CVE-2025-6786: 
WordPress vulnerability analysis and mitigation

The DocCheck Login plugin for WordPress is vulnerable to unauthorized post access in versions up to and including 1.1.5. This vulnerability was discovered and disclosed on July 3, 2025, and has been assigned CVE-2025-6786. The plugin has been temporarily closed since July 1, 2025, pending a full security review (NVD, WordPress Plugin).

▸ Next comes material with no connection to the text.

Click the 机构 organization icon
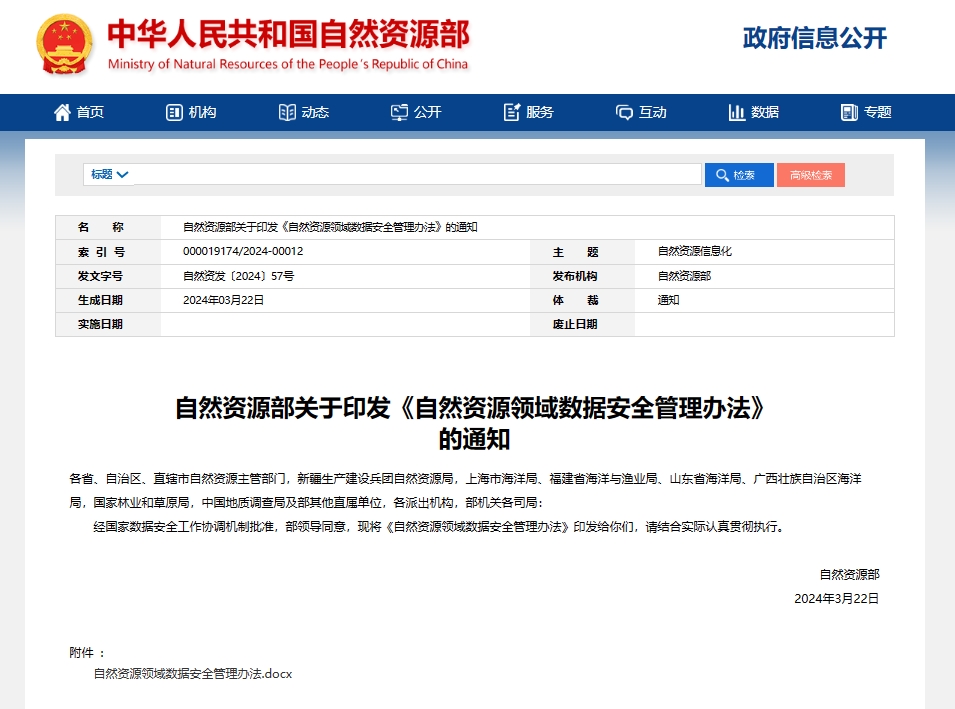 (x=174, y=112)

The vulnerability stems from a design flaw where the plugin redirects users to login on a password-protected post after the page has already loaded. This implementation error allows unauthenticated attackers to read posts they should not have access to. The vulnerability has been assigned a CVSS v3.1 Base Score of 5.3 (Medium) with the vector string CVSS:3.1/AV:N/AC:L/PR:N/UI:N/S:U/C:L/I:N/A:N, indicating network accessibility with low attack complexity and no privileges required (NVD).

The vulnerability allows unauthorized users to access password-protected posts, compromising the confidentiality of protected content. This poses a significant risk for websites that rely on the plugin to restrict access to sensitive or private information (NVD).

As of July 1, 2025, the plugin has been temporarily closed and is not available for download pending a full security review. Users are advised to disable and remove the plugin until a patched version becomes available (WordPress Plugin).